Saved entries
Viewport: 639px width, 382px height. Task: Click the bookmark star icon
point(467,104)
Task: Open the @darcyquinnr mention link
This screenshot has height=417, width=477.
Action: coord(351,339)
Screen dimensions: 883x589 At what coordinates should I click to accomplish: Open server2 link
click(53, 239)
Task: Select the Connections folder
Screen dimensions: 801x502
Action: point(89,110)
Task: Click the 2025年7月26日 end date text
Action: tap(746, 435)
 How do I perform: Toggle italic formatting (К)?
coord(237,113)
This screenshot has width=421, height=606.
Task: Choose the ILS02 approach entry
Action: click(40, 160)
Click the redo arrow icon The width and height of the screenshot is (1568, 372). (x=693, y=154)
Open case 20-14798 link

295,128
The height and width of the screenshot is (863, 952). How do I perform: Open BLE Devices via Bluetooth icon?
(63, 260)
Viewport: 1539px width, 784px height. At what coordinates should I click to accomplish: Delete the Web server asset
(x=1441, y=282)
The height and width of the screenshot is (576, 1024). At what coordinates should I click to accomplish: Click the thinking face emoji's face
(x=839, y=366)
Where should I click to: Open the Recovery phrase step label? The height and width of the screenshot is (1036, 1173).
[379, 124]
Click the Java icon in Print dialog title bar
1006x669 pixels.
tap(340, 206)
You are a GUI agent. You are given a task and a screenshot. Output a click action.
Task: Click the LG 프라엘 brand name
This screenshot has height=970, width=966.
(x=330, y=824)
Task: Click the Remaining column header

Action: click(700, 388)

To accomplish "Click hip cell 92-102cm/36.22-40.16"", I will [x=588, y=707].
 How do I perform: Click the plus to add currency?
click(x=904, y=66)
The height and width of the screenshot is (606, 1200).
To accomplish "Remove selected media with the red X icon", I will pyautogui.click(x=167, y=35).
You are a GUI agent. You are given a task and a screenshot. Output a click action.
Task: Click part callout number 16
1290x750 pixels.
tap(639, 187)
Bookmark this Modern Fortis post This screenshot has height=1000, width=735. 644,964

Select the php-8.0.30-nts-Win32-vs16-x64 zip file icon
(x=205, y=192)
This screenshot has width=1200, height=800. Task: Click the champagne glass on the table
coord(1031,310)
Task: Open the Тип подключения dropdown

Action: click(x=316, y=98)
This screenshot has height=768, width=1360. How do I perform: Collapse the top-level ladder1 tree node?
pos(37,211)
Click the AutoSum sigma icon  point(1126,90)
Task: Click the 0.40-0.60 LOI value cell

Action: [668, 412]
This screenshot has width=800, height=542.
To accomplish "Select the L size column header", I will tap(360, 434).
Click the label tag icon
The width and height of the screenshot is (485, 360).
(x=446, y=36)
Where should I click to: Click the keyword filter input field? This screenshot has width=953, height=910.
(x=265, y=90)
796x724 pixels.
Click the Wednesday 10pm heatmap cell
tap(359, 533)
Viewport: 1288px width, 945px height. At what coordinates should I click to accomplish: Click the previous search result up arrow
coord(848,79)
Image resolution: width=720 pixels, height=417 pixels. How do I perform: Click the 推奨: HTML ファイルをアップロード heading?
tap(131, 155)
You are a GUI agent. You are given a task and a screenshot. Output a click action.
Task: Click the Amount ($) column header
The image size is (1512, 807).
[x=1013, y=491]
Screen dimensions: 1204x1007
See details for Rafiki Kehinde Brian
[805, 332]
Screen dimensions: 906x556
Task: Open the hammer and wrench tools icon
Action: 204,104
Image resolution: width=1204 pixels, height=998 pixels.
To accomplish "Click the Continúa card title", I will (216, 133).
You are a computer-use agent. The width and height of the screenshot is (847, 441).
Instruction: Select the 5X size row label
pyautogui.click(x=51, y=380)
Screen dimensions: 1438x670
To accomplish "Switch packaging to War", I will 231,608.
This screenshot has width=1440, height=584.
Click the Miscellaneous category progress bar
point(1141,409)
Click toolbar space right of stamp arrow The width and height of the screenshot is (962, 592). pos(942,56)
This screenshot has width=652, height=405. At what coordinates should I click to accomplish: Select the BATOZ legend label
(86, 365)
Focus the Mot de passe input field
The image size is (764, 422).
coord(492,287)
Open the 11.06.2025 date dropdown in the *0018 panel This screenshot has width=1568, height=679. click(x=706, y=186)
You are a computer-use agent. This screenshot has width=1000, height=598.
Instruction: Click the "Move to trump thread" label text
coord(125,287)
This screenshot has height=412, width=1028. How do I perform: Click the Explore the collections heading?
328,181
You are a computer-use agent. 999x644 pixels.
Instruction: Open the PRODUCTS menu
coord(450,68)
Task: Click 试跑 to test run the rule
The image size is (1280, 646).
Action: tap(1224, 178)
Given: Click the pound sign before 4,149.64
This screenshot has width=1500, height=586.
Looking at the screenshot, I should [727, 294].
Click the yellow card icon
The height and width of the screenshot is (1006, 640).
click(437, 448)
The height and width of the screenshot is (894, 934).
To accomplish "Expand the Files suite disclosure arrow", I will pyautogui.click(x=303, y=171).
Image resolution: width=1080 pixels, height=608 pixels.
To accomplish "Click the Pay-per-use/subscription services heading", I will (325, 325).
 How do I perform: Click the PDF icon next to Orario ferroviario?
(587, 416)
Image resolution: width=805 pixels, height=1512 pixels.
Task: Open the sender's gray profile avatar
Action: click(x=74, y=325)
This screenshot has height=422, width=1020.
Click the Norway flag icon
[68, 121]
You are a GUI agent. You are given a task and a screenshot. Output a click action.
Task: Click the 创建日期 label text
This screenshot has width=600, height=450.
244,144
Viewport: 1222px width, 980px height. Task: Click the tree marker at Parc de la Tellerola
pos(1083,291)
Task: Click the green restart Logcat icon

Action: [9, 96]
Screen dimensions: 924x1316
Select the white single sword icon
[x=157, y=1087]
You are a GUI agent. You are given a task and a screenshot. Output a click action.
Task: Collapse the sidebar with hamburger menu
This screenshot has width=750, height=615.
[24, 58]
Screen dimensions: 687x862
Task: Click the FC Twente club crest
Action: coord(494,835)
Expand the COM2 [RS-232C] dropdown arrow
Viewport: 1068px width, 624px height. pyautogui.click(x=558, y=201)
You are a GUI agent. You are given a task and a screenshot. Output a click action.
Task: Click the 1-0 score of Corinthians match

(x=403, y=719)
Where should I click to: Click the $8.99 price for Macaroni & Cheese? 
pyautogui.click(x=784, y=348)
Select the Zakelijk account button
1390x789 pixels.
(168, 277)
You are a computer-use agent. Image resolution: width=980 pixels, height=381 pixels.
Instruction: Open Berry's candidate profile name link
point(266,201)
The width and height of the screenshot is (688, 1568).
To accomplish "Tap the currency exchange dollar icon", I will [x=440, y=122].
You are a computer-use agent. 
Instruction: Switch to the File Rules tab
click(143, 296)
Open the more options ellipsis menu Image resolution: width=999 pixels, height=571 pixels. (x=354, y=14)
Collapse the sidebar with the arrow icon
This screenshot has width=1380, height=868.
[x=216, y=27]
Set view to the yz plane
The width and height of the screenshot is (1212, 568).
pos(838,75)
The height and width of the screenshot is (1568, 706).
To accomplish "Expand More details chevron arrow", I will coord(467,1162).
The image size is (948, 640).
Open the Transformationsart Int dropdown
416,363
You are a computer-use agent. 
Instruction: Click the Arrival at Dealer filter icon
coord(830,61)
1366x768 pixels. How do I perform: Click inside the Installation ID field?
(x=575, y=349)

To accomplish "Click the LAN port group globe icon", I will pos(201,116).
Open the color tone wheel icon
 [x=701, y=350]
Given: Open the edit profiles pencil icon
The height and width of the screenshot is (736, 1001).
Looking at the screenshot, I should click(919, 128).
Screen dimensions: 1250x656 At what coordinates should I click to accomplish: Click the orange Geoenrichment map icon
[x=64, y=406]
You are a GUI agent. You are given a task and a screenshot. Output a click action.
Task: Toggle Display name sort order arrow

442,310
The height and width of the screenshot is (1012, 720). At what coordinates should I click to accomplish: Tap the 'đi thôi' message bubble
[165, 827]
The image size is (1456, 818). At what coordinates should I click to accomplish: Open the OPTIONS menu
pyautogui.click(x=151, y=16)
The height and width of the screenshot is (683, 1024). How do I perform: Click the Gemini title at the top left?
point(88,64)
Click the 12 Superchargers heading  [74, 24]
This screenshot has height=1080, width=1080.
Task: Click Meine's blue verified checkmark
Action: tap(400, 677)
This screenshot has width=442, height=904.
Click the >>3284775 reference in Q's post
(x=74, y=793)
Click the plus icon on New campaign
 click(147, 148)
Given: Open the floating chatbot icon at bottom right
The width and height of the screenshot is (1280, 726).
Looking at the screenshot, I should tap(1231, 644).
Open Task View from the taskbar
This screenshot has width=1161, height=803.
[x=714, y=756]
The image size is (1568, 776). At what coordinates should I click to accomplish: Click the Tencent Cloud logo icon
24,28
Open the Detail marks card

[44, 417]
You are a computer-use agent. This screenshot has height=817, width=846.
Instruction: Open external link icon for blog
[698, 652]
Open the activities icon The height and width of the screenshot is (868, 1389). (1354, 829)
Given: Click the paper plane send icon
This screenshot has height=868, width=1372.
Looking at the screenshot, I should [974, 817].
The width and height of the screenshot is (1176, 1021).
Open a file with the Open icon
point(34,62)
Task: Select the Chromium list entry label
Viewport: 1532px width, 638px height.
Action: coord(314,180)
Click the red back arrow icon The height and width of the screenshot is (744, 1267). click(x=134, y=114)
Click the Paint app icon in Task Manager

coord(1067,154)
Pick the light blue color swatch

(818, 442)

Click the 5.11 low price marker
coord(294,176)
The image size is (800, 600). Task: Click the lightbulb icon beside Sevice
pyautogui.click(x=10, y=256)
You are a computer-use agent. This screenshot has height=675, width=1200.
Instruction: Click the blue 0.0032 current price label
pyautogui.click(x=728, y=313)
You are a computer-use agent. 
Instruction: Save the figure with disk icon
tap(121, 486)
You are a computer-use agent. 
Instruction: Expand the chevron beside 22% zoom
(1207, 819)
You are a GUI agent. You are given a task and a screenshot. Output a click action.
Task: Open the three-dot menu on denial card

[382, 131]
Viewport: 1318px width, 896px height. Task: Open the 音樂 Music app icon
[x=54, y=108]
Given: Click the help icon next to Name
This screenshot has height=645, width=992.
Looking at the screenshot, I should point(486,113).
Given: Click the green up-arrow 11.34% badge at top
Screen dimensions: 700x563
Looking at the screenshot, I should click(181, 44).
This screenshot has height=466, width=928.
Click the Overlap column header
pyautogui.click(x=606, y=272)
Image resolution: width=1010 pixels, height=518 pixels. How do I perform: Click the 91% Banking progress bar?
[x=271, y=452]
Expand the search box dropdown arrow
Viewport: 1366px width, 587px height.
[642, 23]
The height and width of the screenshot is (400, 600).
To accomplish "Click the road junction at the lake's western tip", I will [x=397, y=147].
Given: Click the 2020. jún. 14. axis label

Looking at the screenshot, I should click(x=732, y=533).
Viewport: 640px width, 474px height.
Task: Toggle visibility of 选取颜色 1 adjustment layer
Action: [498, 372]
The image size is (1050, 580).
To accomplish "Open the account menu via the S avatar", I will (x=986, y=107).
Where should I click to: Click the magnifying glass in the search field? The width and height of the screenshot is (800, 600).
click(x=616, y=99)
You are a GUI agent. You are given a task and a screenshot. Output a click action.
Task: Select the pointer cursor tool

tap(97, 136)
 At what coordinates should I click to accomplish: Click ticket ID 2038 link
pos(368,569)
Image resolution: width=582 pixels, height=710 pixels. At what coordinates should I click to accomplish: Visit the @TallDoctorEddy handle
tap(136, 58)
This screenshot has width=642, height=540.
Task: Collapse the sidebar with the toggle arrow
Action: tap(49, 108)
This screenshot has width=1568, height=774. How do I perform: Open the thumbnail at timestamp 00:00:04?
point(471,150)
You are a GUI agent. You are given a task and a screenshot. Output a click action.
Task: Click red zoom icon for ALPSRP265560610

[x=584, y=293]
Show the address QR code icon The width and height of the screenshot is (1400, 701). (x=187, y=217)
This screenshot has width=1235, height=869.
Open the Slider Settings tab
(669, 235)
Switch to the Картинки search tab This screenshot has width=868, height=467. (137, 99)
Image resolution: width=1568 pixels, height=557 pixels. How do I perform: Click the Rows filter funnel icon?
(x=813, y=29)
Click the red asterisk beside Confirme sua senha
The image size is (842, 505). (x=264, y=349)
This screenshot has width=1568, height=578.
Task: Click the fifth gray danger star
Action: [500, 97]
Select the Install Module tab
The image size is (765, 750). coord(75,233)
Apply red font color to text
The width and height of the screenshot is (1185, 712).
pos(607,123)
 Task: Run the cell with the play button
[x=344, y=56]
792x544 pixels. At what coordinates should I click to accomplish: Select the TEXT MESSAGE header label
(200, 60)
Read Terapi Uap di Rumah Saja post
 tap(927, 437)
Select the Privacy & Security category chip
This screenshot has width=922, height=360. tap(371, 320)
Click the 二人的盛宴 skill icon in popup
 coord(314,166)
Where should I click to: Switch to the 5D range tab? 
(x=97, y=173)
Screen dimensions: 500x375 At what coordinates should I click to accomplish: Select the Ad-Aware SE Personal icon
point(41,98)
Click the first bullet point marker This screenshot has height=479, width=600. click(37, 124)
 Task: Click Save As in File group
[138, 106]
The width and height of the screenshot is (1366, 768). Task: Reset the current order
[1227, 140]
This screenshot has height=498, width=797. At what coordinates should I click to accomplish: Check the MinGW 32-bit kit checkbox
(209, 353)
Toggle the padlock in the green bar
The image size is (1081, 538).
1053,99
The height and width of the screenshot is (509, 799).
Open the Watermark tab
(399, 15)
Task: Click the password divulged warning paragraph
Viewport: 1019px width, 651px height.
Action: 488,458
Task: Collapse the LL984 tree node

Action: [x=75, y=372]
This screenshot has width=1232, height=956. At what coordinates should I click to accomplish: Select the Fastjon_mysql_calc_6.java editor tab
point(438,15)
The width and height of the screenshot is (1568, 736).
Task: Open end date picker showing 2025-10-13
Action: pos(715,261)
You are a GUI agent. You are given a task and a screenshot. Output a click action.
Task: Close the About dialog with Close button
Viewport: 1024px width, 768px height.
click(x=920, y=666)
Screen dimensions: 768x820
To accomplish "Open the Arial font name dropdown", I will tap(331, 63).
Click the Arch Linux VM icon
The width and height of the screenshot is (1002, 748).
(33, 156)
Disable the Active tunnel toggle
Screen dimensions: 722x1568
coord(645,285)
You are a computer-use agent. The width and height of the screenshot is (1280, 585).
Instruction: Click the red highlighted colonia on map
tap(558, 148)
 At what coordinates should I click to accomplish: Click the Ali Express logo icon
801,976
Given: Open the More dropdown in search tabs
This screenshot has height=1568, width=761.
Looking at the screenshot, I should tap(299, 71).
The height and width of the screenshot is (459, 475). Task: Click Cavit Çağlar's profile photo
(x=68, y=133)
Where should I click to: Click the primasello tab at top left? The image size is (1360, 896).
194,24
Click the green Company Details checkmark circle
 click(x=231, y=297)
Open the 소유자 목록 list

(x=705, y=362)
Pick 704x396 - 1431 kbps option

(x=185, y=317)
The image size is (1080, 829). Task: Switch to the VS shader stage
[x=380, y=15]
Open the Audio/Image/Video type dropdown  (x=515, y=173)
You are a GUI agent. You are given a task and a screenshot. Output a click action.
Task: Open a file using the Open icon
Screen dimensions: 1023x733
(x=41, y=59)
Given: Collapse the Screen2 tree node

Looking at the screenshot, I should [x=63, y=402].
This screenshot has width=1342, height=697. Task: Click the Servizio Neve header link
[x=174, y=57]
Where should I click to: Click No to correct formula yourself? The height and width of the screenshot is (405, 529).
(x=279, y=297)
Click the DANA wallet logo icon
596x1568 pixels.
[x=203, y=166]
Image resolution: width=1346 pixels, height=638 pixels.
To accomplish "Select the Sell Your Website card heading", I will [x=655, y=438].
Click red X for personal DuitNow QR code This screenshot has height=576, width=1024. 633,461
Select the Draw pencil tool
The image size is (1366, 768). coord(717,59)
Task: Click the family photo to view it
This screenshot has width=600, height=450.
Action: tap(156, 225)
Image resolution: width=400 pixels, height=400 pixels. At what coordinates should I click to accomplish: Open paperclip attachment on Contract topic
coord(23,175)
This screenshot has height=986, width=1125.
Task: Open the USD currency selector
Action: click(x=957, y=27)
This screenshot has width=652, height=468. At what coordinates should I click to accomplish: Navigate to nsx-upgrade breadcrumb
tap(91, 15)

_EXERCISE DETAILS_
Search the data above for "right" and copy every line where it turns up.

_REPLY TO THE EXERCISE_
Click toolbar space right of stamp arrow The width and height of the screenshot is (962, 592). pos(942,56)
Given: Open the floating chatbot icon at bottom right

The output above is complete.